O bebê lesionado, assim que foi levado para casa, apresentou comportamento “choroso e de evidências de dor”. Foi levado para atendimento médico especializado, onde um traumatologista constatou uma lesão no cotovelo do bebê, que, segundo o profissional, não seria decorrente de um tombo acidental, mas de “uma pegada diferente” ou puxada. As outras crianças não se feriram.
Segundo a Polícia Civil, ela dividia a sala com uma ajudante, que pode ser vista nas imagens. Ela e a investigada serão ouvidas na próxima semana.
Ainda de acordo com Serrão, no último sábado (23) foram solicitadas imagens de câmeras de monitoramento dos espaços frequentados pela professora desde o dia 1º de agosto. Contudo, na segunda (25), o equipamento DVR (Digital Video Recorder), que continha as gravações, e um notebook foram furtados do veículo da diretora da creche em uma área central da cidade, o que dificulta o trabalho da Polícia Civil.
“Este incidente, que por si só é objeto de outra investigação policial, representa um desafio na obtenção das provas digitais, embora não interrompa a continuidade da apuração dos fatos”, diz Serrão.
O que diz a escola
Nesta sexta (29), a Escola de Educação Infantil Estação da Criança se manifestou sobre o caso. “Cumpre destacar que tal ato é absolutamente incompatível com os princípios éticos, pedagógicos e de proteção integral que regem esta instituição, configurando grave violação aos direitos da criança”, diz parte do texto.

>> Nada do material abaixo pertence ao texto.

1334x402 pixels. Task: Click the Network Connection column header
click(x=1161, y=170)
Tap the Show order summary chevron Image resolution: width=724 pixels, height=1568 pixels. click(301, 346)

“Diante da gravidade do ocorrido, a Escola adotou imediatamente as seguintes providências: demissão da profissional envolvida, comunicação formal às autoridades competentes para apuração dos fatos na esfera legal, atendimento e apoio integral à criança e sua família, reforço das medidas internas de prevenção, fiscalização e monitoramento, a fim de resguardar o ambiente seguro e acolhedor que é dever desta instituição garantir”, completa.
Por fim, a instituição afirma que “não compactuamos nem compactuaremos com qualquer forma de violência, negligência ou desrespeito no âmbito escolar”. “Nossa atuação permanecerá pautada no compromisso inabalável com a proteção da infância, a ética educacional e a integridade das nossas crianças.”
Em nota, a Secretaria Municipal de Educação (Smed) afirma que a escola, apesar de ser particular, é conveniada da pasta. Por isso, conforme a Smed, o local também faz parte do escopo de atendimentos do Núcleo de Enfrentamento à Violência Escolar (Neve).